まるで、地面深くから、突然掘り出されたミミズが暴れるみたいな意識だ。
私という存在の定義がわからなくなって、怖い。
バラバラになった意識を急いで集めに行った。
私を構成する意識の断片を無理やり繋ぎ合わせて、それはゲシュタルト崩壊する。
鼓動が高鳴って、呼吸が乱れる。
感情に名前を付けて、やっと意識はそこに集中した。
崩壊してしまった意識を集めて、私を再構築したのは、恐怖と不安という感情だったのだ。
自分の意見を否定されて、怒りが湧いてくるのは、他人の意識にのることで自分を認知している部分が崩壊するからだろうか。
世界に認められている自分を軸にしているということは、自分は世界の一部だという認知だ。
そこを切り取られてしまえば、自分は失われる。
バラバラになって、離れて行きそうな自分を必死に繋ぎ止めたくて、恐怖を怒りに変換させて、身を任せた。
風景をぼんやり眺めているときの自分の意識が半分吸い取られるような感覚が好きだ。
それは、眠りから突然呼び戻されたときにバラバラになった意識の状態と、よく似ているが、少し違う。
断言して、自分の形が定まると同時に、自分の世界が閉ざされる孤独を言葉を持たない風景が癒してくれる感覚だった。
自分は水であり、火であり、風であり、土である。
自分が自分ではなかった頃のことをぼんやりと思い出しそうとしているみたいだった。
生きることの認知が、死への抵抗であるから、命はこんなにも虚しいのだろう。
欲を悪とするグノーシス主義と、死が安らぎであるとするニルヴァーナに、そんなに違いはあるだろうか。

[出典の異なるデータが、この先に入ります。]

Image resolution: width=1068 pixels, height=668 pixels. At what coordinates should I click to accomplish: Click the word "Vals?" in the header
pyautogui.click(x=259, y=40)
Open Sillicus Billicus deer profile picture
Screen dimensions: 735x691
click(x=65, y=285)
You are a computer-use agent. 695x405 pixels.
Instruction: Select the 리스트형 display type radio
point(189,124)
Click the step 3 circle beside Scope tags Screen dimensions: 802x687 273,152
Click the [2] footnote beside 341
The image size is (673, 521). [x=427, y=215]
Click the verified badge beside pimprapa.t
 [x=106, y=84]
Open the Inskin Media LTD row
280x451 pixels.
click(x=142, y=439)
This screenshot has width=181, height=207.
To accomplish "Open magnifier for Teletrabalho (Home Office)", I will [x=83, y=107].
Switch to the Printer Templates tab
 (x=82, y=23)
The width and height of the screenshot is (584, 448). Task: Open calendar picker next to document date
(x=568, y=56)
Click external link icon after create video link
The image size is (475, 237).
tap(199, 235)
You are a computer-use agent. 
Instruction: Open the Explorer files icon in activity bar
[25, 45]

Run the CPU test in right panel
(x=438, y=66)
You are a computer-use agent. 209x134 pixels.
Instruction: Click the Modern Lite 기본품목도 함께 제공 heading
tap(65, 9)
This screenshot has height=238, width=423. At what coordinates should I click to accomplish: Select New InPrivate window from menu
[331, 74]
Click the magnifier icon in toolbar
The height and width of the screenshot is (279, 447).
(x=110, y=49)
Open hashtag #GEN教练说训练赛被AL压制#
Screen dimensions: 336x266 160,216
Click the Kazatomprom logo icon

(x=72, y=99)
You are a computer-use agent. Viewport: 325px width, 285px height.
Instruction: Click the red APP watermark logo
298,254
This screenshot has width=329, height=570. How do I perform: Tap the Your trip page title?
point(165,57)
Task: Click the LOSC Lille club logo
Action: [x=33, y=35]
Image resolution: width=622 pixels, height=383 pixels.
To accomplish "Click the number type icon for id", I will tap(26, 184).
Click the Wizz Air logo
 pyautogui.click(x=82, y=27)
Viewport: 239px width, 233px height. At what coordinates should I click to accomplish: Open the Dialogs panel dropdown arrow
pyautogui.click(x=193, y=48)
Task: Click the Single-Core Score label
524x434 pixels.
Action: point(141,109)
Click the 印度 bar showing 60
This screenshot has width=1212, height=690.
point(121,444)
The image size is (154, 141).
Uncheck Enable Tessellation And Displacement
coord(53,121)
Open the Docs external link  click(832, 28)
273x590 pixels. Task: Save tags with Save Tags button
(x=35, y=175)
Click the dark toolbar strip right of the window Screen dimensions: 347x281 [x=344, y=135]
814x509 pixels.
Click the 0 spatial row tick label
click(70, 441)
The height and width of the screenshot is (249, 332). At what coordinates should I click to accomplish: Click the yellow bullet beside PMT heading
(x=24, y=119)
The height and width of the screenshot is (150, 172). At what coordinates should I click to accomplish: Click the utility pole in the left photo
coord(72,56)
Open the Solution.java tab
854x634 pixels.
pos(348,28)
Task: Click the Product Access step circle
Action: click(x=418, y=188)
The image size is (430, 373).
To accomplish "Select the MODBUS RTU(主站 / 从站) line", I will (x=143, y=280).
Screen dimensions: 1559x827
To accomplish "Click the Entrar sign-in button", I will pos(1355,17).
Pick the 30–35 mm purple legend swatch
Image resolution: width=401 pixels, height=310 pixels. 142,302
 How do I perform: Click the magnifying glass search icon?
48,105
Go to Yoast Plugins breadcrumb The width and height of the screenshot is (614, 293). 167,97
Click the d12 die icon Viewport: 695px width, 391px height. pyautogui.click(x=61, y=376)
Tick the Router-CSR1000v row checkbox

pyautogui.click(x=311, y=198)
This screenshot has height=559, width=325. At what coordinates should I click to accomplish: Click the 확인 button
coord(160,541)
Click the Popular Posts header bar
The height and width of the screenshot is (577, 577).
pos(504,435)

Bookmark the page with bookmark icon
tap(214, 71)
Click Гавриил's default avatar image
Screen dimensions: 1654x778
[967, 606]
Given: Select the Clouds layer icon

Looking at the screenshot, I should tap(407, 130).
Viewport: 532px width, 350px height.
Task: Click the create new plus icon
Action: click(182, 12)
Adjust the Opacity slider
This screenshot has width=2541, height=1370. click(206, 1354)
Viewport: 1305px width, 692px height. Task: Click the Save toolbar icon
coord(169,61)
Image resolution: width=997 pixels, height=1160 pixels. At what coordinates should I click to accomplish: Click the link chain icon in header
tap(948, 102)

誰の目にも明らかな肉体の死に自分の存在意義は揺らいで、見えない精神を認知しようとする。
それはどこまでも、一人芝居のようなものだ。
自分を自分と定義するものがなく、自分の意識が自分でしかわからない以上、何もかもが不確実であるのだから。
ドロドロのスープが、あのサナギの中にある。
それを思う度に、自分ってなんなんだ?と心から不思議に思う。
短い夏の光を浴びて、あのトンボは、あのセミは、あの蝶は今、何を思う。
自分という認知がない部分で、死はただただ天国になる。
私は生きたいんじゃない。
悲しみと苦しみに付随して味わう、喜びや楽しさの落差に身を置いていたいだけだ。